EXTRACT PROVIDED:
▶
# Brompton 44 teeth?



## Summerking (3 Jul 2013)

I'm sorry if the answer to my post is contained elsewhere but I was having difficulty getting it clear in my mind.
What I would like to know is My Brompton L6 has a 44 tooth front chainring that I just counted sat in the damp back porch at midnight as you do, and I wanted to know can I make the bike's gearing easier for hills? my part of Cornwall has some seriously steep hills that has me off the Brompton and pushing, I consider my self cycling fit but the hill in Lowertown in Helston I challenge anyone to ride a Brompton up!
I,m in the easiest gear and stood on one pedal at a time and barely moving, in contrast an old Trek mtb I had came with an excellent 'spinning' gear that would see the same hill off no trouble, Do I get a bigger or smaller front chainring to get easier gearing? or is 44t as easy as it gets up front?
thanks in advance.
Summer.


----------



## Pale Rider (3 Jul 2013)

You need a smaller ring at the front for easier gearing.

It appears that at 44t, you already have the smallest ring supplied by Brompton.

However, a ring's a ring, and this company supply a 40t chainset which would give you reduced gearing.

http://www.tillercycles.co.uk/page6.html#projectx

Not cheap at £50, perhaps someone else on here knows of cheaper.

Fitting the chainset is straightforward, but you will need to remove a link or two from the chain.

Some expertise required there, so I would be getting a quote from the local Brommie dealer for the work.


----------



## Summerking (3 Jul 2013)

Pale Rider said:


> You need a smaller ring at the front for easier gearing.
> 
> It appears that at 44t, you already have the smallest ring supplied by Brompton.
> 
> ...


Thanks Pale Rider


----------



## RecordAceFromNew (3 Jul 2013)

Summerking said:


> I'm sorry if the answer to my post is contained elsewhere but I was having difficulty getting it clear in my mind.
> What I would like to know is My Brompton L6 has a 44 tooth front chainring that I just counted sat in the damp back porch at midnight as you do, and I wanted to know can I make the bike's gearing easier for hills? my part of Cornwall has some seriously steep hills that has me off the Brompton and pushing, I consider my self cycling fit but the hill in Lowertown in Helston I challenge anyone to ride a Brompton up!
> I,m in the easiest gear and stood on one pedal at a time and barely moving, in contrast *an old Trek mtb I had came with an excellent 'spinning' gear that would see the same hill off no trouble*, Do I get a bigger or smaller front chainring to get easier gearing? or *is 44t as easy as it gets up front?*
> thanks in advance.
> Summer.


 
You can get the 40T stronglight 55 Pale Rider suggested from Spa for £20+p&p. 38T I believe is the smallest for that model.
◀
SET OF TASKS:
1. In the forum thread on Brompton gearing, translate this sentence into French: "Fitting the chainset is straightforward, but you will need to remove a link or two from the chain."
2. Answer these questions from the forum thread on Brompton gearing:
(a) How many teeth does the front chainring on the Brompton L6 have?
(b) What price does the first reply give for the 40t chainset?
(c) In the final post, what size is believed to be the smallest for that model?

MATERIAL PROVIDED:
▶
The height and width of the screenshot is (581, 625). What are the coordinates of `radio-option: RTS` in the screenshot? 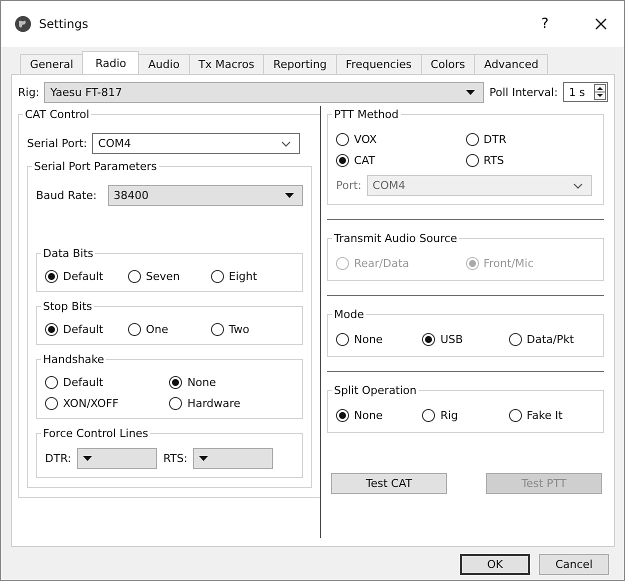 It's located at (530, 160).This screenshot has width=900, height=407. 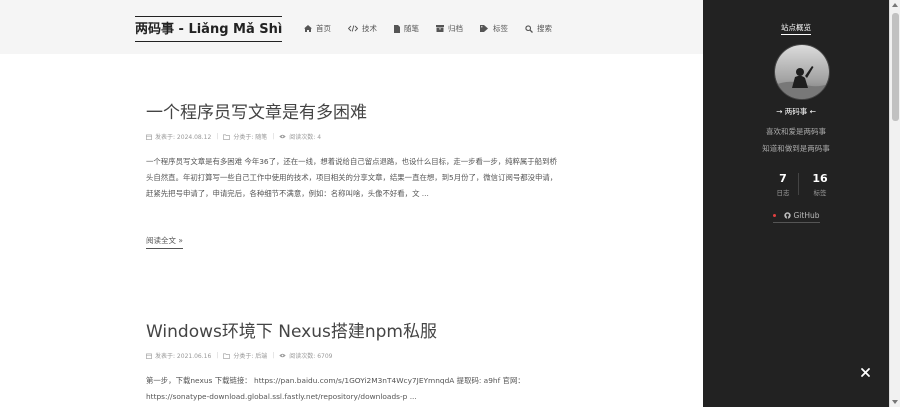 I want to click on nav-item-tags: 标签, so click(x=494, y=28). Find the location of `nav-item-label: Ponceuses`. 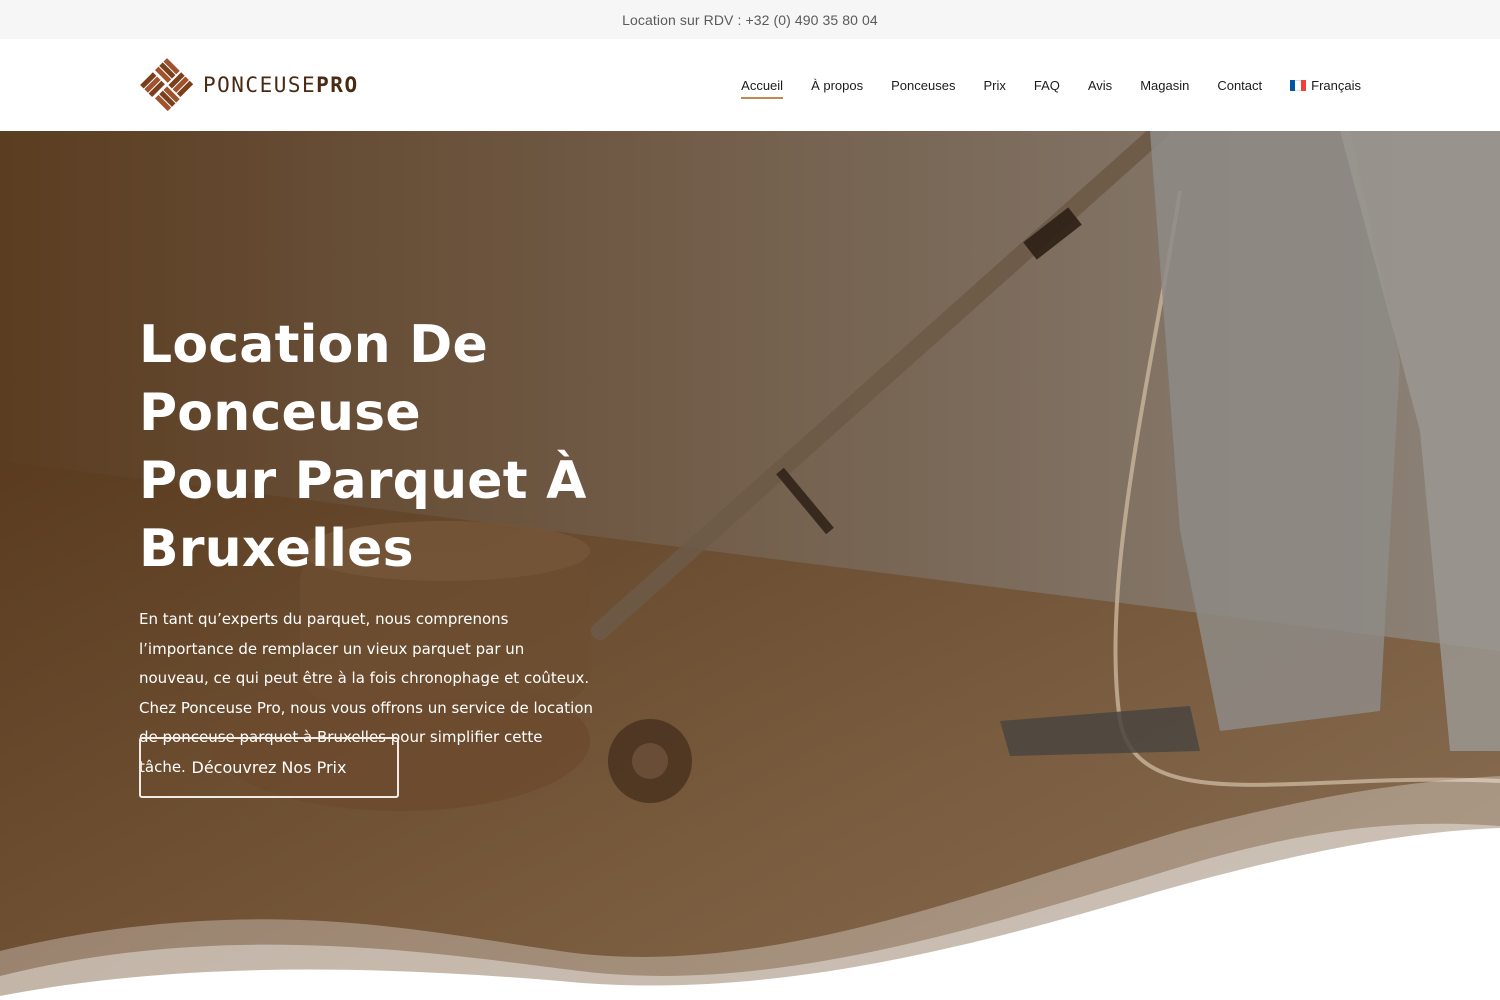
◀
ANSWERS BELOW:
1. Le montage du pédalier est simple, mais il vous faudra retirer un ou deux maillons de la chaîne.

2.
(a) 44 teeth.
(b) £50.
(c) 38T.